Grohl, who also worked with Homme and Led Zeppelin’s John Paul Jones in supergroup Them Crooked Vultures, again sat behind the drums last year when regular drummer Joey Castillo was dumped during ”the fog” that surrounded the first few months of the new project.

”We started with Joey, but things happen. I asked these guys to come in there and help me get out [and] five guys go in and four guys came out. There were internal communication problems, but long ago I gave up blaming someone for what is part of being alive. Sometimes you separate your musical relationship to save your friendship. Joey’s a great drummer and he’s a friend of ours, but that don’t mean it all lasts forever. We want to do something and you have to make hard decisions sometimes. What’s the alternative, shy away”

Jon Theodore from the Mars Volta was recruited after Castillo’s exit, recording one drum track on …Like Clockwork then joining the band full-time. Dean Fertita (keyboards, guitar) and bass player Michael Shuman have both been with QotSA since 2007. Like previous albums, most notably Songs for the Deaf and 2005’s Lullabies to Paralyze, …Like Clockwork features a host of guest musicians, among them Mark Lanegan and Alain Johannes, while Elton John performs on the song Fairweather Friends. Trent Reznor (Nine Inch Nails) plays on the same powerful track and on the deceptively mellow Kalopsia.
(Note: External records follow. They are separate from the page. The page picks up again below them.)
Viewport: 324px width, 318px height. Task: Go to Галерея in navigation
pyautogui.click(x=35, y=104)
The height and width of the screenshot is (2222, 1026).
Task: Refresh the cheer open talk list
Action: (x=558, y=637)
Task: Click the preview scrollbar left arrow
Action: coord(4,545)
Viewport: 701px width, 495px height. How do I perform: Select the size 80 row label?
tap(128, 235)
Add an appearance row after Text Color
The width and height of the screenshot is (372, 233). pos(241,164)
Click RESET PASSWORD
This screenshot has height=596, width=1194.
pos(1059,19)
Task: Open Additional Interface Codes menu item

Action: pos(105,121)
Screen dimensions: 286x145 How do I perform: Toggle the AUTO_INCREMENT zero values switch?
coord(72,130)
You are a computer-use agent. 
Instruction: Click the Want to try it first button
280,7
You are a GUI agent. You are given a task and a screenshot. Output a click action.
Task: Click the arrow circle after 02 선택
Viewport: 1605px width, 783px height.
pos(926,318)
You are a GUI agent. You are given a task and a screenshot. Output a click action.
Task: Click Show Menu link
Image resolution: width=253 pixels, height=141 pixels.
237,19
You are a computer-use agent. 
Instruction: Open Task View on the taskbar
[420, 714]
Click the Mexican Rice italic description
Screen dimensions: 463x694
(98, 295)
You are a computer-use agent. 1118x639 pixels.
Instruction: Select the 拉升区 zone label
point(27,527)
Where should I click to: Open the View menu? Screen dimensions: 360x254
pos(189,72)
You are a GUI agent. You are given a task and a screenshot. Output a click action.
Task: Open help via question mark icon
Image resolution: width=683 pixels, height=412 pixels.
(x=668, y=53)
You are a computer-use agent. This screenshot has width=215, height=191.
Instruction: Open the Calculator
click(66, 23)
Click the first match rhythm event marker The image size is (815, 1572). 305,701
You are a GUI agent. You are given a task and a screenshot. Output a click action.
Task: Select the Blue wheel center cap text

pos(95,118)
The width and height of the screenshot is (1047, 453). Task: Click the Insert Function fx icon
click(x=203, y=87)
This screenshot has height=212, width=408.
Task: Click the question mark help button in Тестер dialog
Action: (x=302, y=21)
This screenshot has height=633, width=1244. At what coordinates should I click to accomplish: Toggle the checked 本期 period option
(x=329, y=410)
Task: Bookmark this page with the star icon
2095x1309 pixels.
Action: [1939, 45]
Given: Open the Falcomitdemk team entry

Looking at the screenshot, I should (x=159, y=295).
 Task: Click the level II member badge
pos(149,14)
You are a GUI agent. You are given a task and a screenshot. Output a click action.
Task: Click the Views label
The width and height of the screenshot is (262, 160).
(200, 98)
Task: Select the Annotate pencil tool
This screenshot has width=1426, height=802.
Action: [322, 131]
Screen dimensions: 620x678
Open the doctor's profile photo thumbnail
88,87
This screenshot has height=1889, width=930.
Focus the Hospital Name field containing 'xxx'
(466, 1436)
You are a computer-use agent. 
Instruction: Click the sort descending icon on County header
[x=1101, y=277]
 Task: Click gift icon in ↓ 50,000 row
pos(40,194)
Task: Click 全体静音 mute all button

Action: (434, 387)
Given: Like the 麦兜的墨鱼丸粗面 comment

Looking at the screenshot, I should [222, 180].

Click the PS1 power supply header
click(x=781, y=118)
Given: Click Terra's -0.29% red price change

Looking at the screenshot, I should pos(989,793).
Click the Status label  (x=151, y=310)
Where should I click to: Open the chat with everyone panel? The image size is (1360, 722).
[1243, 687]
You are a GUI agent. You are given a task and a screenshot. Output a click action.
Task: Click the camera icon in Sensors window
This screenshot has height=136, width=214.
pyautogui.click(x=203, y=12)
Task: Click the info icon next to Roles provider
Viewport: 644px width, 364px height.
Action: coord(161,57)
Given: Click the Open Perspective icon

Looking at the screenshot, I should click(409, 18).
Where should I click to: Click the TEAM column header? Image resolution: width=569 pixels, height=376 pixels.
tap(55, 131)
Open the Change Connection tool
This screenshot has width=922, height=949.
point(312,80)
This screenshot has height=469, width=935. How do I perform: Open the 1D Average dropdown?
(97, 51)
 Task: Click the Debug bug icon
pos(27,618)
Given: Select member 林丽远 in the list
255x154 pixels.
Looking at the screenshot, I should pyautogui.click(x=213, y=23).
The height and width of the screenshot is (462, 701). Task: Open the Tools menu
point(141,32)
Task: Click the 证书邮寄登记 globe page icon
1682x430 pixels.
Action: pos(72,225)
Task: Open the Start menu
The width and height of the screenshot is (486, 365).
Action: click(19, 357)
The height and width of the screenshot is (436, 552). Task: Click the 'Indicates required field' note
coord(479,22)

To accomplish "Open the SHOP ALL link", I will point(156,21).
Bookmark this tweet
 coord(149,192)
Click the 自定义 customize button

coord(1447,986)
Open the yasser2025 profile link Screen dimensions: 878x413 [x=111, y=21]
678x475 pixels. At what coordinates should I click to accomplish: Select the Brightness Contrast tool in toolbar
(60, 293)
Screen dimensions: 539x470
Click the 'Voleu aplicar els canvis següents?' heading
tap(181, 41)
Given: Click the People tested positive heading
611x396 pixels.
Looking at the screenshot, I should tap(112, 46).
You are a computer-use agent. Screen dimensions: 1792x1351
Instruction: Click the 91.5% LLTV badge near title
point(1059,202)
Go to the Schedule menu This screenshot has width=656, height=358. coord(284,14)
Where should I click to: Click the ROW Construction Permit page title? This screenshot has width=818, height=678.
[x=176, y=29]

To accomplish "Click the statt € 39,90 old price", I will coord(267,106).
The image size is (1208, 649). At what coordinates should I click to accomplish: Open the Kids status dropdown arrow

Arctic Monkeys frontman Alex Turner also turns up on a couple of songs.

”The record was hard to make, emotionally it was hard to make, so we had some friends come over to take a mini-mental vacation,” Homme says. ”Alex Turner is a mate of ours, we ride motorcycles with him and he never gets ruffled. It’s fully natural to say, ‘Hey, Mr Turner, come over and hang,’ and we’ll figure out something to do [on the album] or not.”

The other person who spent time in the studio, eventually creating the album cover and working closely with animator Liam Brazier on the dark, menacing clips that accompany the album, was twentysomething British illustrator Boneface, who Homme stumbled across in a local magazine story. It was the start of an artistic partnership that QotSA – who didn’t have a label deal prior to this album – fully embraced, giving Boneface (aka Stu Madden) freedom to interpret the songs with his confronting illustrations and create ”a boundless extension of what the music is”, according to Homme.

”His world view is askew, it’s like ours and it’s representative of this record. The question is, ‘Are you willing to do what’s not going on, do what’s not popular and what’s apparently not being asked for’ The clips are very full-on, but it felt good to let somebody who’s good at something, be good at something and make a movie that would reveal this record.”

…Like Clockwork is available from June4 through Matador/Remote Control.